» Excerpt to read:
-*-*-
An Inventory of the Historical Monuments in Essex, Volume 1, North West. Originally published by His Majesty's Stationery Office, London, 1916.

This free content was digitised by double rekeying. All rights reserved.

'Chrishall', in An Inventory of the Historical Monuments in Essex, Volume 1, North West, (London, 1916) pp. 64-67. British History Online [accessed 24 April 2024]

In this section

18. CHRISHALL. (A.b.)

(O.S. 6 in. (a)ii. S.W. (b)viii. N.W.)

Chrishall is an agricultural parish and village on the borders of Cambridgeshire, about 6 m. W. of Saffron Walden.


b (1). Parish Church of the Holy Trinity stands near the middle of the parish. The walls are of flint rubble with dressings of limestone and clunch. The roofs are covered with lead, tiles and slate. The West Tower and the nave were built towards the end of the 12th century. In the 13th century a N. aisle or N. transept was added, which was destroyed when the present North and South Aisles were built c. 1400. The Nave was rebuilt in the 15th century, and the clear-storey was added probably at the same time. The Chancel, except the W. wall, was rebuilt about the beginning of the 15th century, probably outside the walls of the former chancel, and shortly afterwards the tower was much altered, and the second stage was added. The North Porch was built possibly in the 16th century. The church was restored in 1868–9, and again in 1878, when the N. porch was much altered and the North Vestry and South Porch were added.
-*-*-
» Dataset content:

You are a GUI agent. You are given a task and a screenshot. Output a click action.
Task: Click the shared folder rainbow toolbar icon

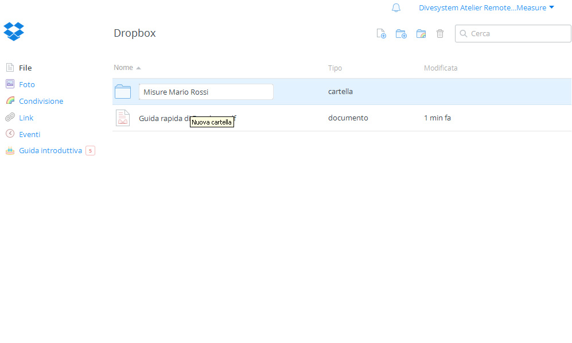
-*-*-
» List of tasks:
a. According to the Chrishall entry, why does the 13th-century N. aisle or N. transept no longer exist?
b. In the Chrishall entry, what are the church roofs covered with?
c. From the Chrishall entry, extract the passage from "18. CHRISHALL. (A.b.)" to "of Saffron Walden.".
The lines have no connection to the inventory entry on Chrishall.

» Results by task:
a. It was destroyed when the present North and South Aisles were built around 1400.

b. Lead, tiles and slate.

c.
18. CHRISHALL. (A.b.)

(O.S. 6 in. (a)ii. S.W. (b)viii. N.W.)

Chrishall is an agricultural parish and village on the borders of Cambridgeshire, about 6 m. W. of Saffron Walden.